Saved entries
· · · · ·
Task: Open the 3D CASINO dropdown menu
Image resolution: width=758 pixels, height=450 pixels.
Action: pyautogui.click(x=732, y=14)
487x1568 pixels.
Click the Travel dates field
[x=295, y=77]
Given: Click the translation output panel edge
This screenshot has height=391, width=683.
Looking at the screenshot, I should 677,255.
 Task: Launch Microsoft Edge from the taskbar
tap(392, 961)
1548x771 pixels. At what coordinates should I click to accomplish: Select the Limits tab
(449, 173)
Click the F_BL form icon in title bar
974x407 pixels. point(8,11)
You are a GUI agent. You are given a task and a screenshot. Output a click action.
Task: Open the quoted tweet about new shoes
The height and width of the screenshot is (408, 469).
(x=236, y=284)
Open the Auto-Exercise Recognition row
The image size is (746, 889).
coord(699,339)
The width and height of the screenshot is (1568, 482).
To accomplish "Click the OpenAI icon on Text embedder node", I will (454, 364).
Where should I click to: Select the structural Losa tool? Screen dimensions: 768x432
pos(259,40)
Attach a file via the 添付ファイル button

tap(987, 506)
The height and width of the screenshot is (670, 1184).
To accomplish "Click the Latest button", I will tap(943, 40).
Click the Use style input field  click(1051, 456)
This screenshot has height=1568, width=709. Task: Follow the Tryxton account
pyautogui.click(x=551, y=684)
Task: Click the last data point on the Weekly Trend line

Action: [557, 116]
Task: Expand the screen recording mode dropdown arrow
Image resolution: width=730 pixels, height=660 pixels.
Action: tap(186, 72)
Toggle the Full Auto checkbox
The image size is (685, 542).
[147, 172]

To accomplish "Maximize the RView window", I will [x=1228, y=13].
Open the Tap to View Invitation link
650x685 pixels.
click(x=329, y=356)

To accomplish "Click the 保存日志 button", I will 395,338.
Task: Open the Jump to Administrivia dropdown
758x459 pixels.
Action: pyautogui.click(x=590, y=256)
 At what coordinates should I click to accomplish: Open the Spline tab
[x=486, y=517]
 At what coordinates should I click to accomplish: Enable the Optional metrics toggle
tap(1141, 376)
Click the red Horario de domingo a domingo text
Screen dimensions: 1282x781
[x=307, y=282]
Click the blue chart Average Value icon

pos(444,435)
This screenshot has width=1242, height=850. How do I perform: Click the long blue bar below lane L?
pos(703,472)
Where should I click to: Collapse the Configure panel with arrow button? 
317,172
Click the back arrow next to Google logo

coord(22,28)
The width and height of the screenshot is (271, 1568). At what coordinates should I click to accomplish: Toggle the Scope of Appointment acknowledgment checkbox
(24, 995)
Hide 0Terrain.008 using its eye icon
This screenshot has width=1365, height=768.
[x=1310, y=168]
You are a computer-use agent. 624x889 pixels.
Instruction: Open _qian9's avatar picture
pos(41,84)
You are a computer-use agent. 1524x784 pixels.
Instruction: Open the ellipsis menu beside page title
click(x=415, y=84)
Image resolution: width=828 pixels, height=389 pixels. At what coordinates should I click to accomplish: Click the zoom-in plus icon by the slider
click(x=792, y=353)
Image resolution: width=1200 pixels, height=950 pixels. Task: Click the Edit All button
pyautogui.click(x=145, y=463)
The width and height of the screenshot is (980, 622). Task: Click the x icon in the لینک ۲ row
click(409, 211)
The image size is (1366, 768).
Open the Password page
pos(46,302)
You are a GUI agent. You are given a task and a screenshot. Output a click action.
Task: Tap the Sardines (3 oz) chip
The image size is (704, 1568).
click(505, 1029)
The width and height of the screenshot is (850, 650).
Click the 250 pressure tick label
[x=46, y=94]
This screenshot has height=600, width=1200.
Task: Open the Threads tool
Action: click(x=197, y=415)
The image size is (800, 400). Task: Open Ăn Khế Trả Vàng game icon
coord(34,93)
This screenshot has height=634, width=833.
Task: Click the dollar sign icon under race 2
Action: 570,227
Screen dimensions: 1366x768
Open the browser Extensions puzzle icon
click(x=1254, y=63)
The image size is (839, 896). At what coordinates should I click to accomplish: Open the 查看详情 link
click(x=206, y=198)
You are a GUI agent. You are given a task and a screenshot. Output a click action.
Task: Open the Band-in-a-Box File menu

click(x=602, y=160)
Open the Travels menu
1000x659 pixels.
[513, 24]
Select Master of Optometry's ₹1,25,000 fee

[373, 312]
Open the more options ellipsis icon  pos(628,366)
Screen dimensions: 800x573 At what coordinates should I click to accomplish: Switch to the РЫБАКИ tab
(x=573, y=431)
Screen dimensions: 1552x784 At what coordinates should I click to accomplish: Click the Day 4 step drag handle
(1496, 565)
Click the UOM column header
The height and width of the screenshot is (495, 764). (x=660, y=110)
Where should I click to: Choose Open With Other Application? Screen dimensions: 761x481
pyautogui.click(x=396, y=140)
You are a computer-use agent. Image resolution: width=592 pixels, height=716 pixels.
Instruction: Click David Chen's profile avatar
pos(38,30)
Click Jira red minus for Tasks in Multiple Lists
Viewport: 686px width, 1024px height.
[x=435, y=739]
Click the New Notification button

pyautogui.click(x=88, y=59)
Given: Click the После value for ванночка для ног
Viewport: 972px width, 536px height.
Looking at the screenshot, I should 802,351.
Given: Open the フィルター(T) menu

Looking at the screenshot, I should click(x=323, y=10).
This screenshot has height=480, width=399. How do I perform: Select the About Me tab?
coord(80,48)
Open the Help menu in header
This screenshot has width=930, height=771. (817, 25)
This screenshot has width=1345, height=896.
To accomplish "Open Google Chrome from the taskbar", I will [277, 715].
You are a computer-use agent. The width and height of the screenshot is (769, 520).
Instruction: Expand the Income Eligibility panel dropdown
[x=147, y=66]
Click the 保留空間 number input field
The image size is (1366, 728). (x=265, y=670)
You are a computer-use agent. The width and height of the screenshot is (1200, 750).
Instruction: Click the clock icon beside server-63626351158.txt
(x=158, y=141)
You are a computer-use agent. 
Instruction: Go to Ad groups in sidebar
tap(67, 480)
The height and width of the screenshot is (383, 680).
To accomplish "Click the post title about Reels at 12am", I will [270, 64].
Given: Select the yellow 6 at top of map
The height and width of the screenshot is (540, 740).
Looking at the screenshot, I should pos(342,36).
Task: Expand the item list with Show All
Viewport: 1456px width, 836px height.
· · · · ·
_Your task_
In the records above, some lines hold the word "computer"; copy each such line.

_Output for this task_
You are a computer-use agent. 624x889 pixels.
You are a computer-use agent. 1524x784 pixels.
You are a computer-use agent. Image resolution: width=592 pixels, height=716 pixels.
You are a computer-use agent. The width and height of the screenshot is (769, 520).
You are a computer-use agent. The width and height of the screenshot is (1200, 750).
You are a computer-use agent. 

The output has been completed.